-- EXTRACTED INFORMATION --
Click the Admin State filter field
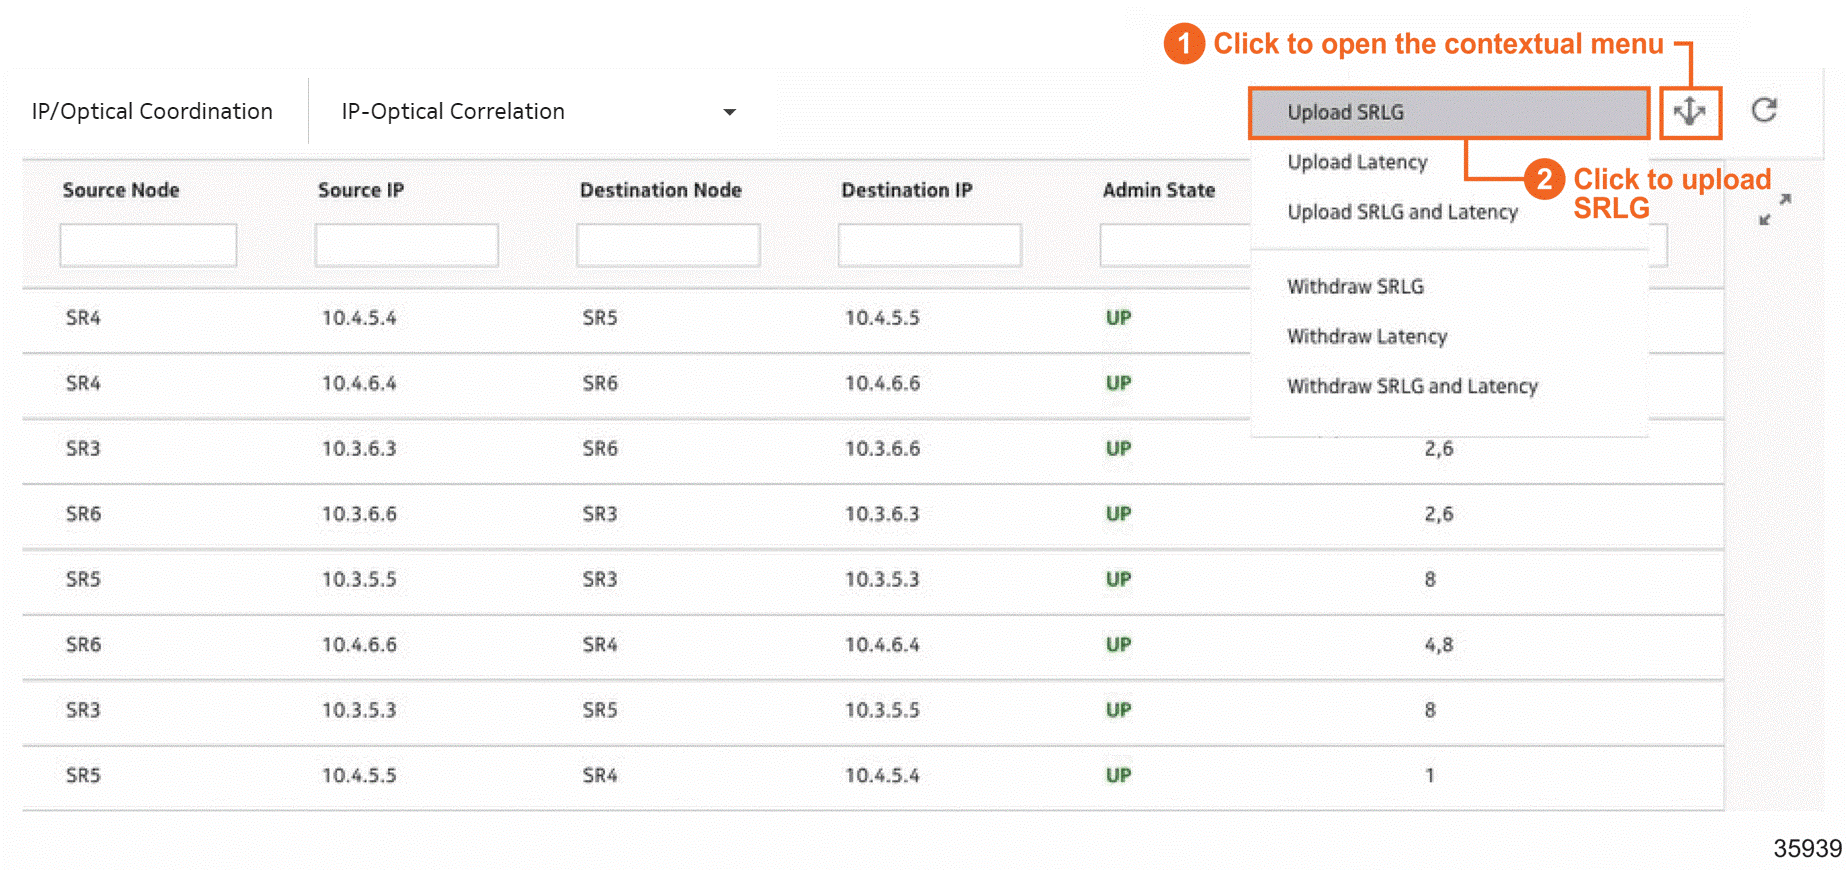 1174,245
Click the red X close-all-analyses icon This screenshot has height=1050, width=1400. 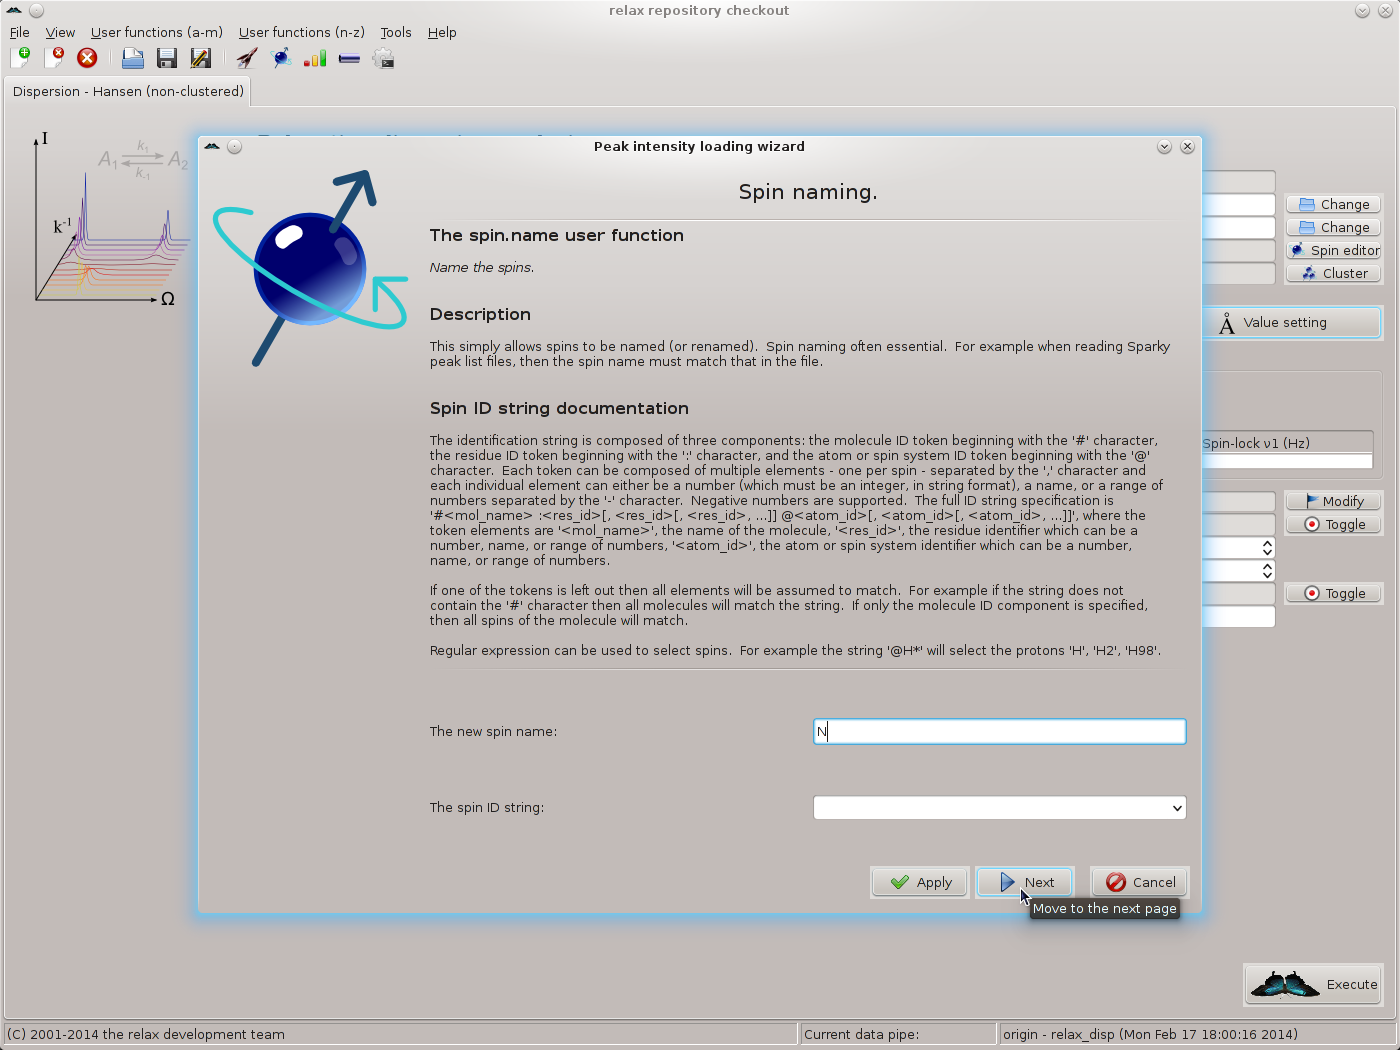coord(87,58)
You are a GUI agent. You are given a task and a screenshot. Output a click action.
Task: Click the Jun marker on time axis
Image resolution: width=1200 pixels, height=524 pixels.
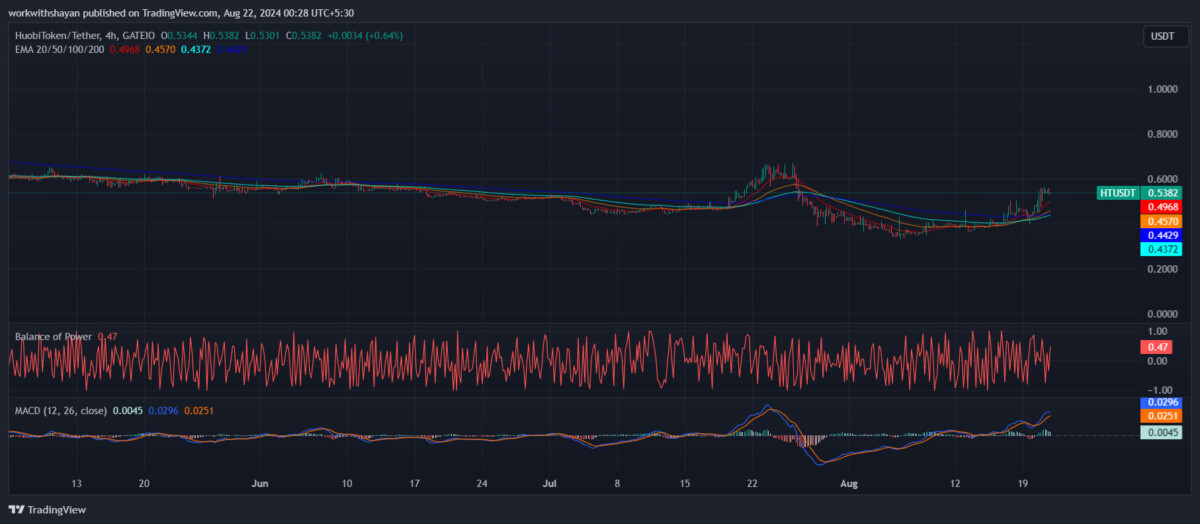261,484
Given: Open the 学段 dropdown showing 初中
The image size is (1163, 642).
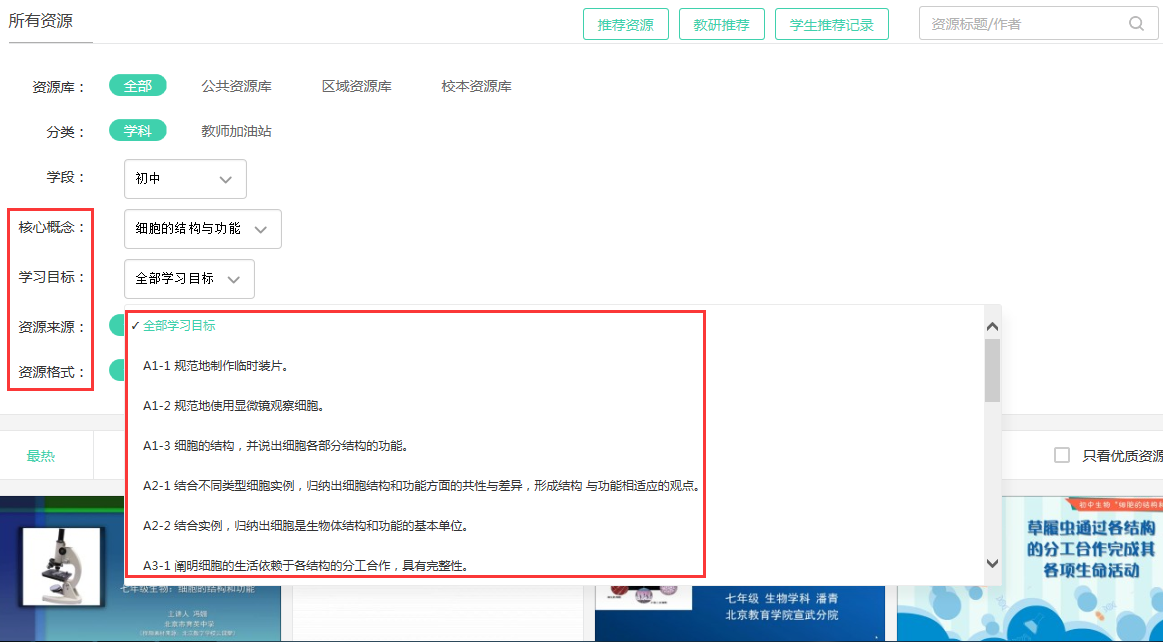Looking at the screenshot, I should (185, 179).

-- WHAT YOU ARE ASKED TO DO --
Nothing but the lines from the one that holds "You are a GUI" through the end of the data should appear, written out exactly, without pictures.

-- ANSWER TO THIS TASK --
You are a GUI agent. You are given a task and a screenshot. Output a click action.
Task: Click the Jun marker on time axis
Image resolution: width=1200 pixels, height=524 pixels.
261,484
Given: Open the 学段 dropdown showing 初中
The image size is (1163, 642).
Looking at the screenshot, I should (185, 179).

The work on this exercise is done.